Start of LISTED RECORDS

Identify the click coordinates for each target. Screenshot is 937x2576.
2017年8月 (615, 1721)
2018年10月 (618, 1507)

End of LISTED RECORDS
Start of LISTED RECORDS

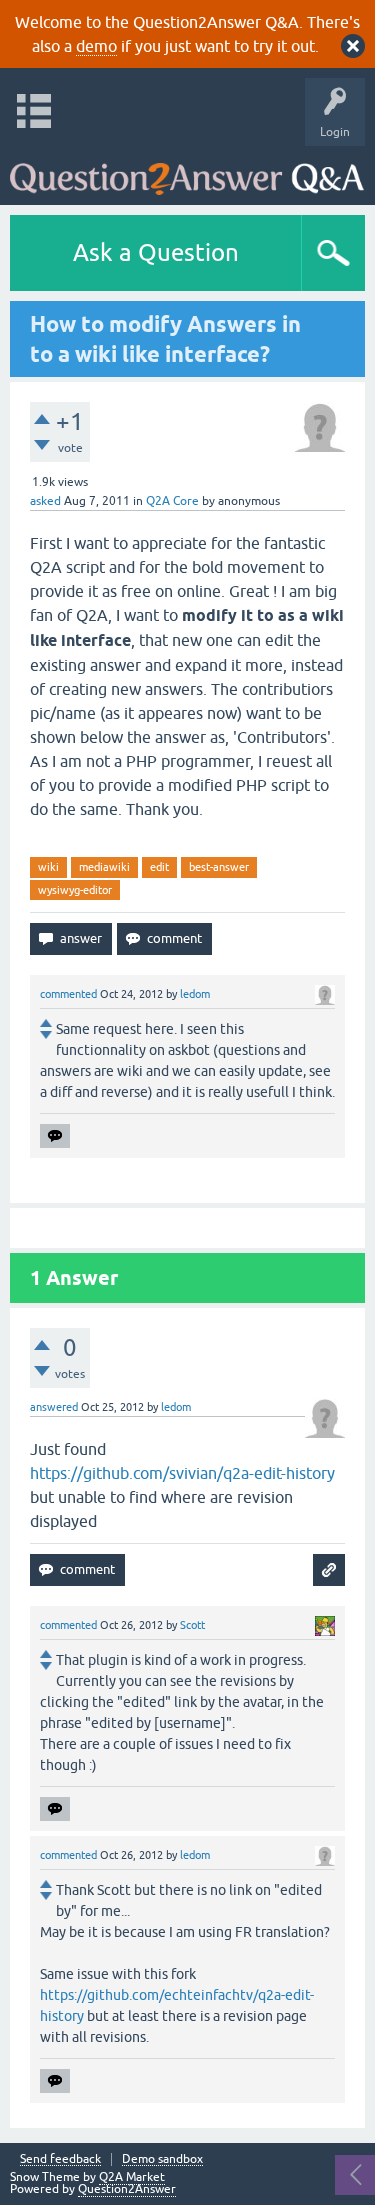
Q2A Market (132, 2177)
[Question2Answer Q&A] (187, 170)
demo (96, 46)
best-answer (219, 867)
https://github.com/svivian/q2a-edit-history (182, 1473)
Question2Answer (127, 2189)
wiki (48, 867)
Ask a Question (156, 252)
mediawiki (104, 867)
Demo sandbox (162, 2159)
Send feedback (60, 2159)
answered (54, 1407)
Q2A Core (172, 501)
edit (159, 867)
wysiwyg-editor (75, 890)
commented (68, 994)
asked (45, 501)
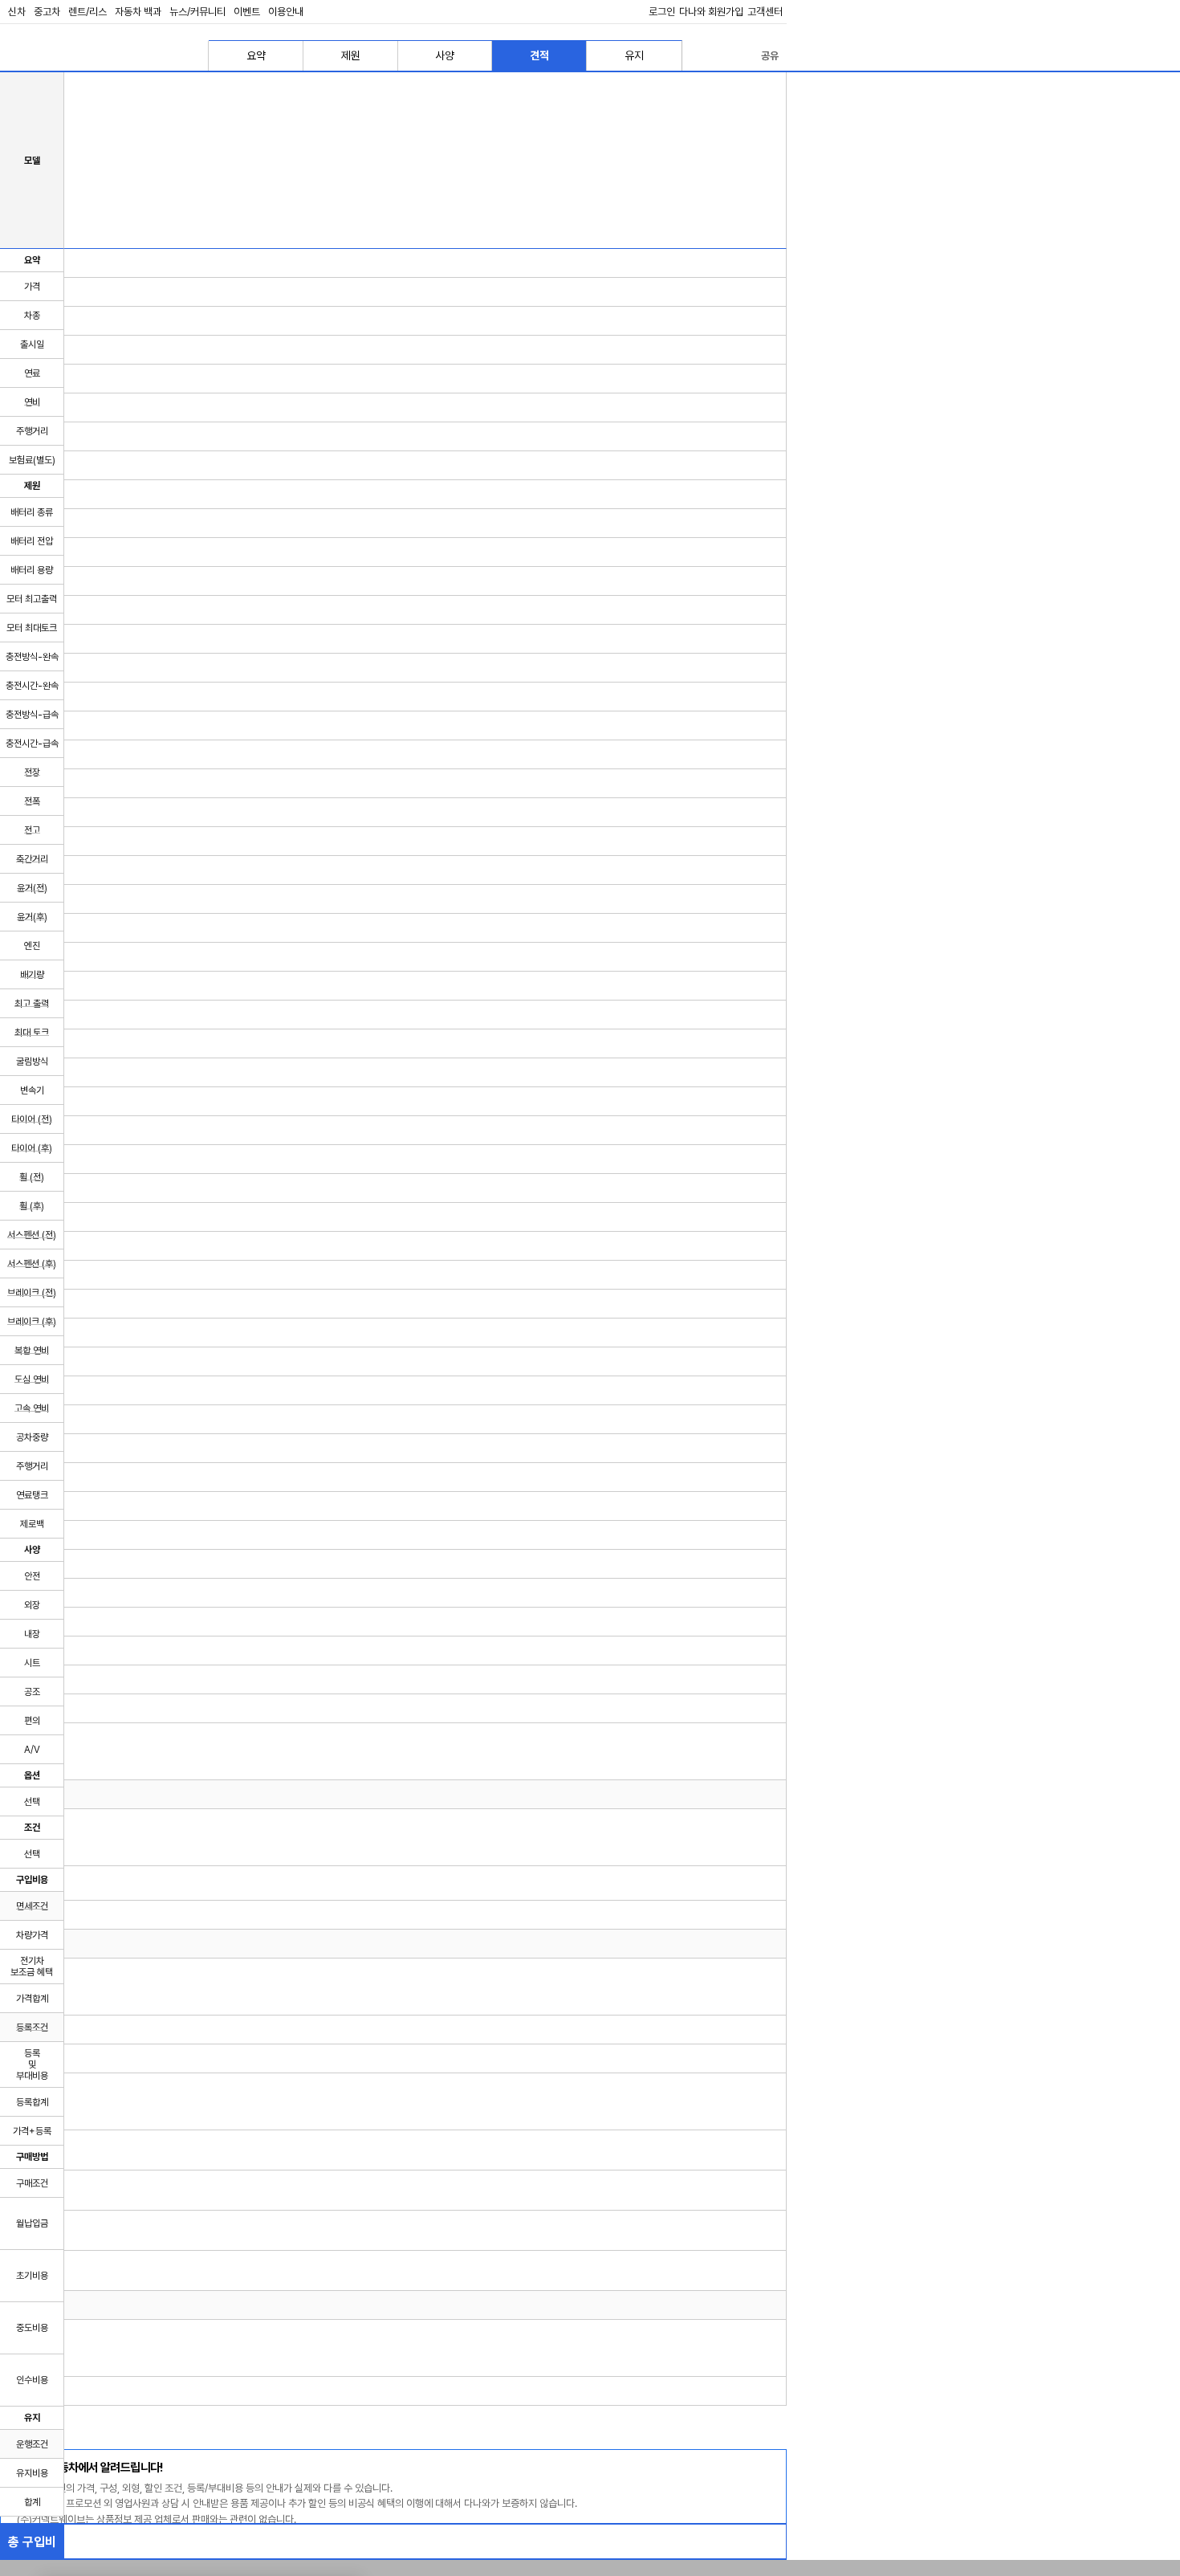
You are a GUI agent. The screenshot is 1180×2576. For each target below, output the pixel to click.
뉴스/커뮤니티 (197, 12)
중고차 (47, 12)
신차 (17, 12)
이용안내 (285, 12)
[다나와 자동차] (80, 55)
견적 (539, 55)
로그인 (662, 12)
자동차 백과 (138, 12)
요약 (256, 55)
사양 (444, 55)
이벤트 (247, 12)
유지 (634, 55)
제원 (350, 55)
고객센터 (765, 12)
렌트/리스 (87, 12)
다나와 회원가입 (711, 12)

End of LISTED RECORDS

**WHAT YOU HAVE TO DO**
From the listing, copy every line where the string "click" appears.

**ANSWER TO THE EXERCISE**
Identify the click coordinates for each target. Screenshot is 937x2576.
You are a GUI agent. The screenshot is 1180×2576. For each target below, output the pixel to click.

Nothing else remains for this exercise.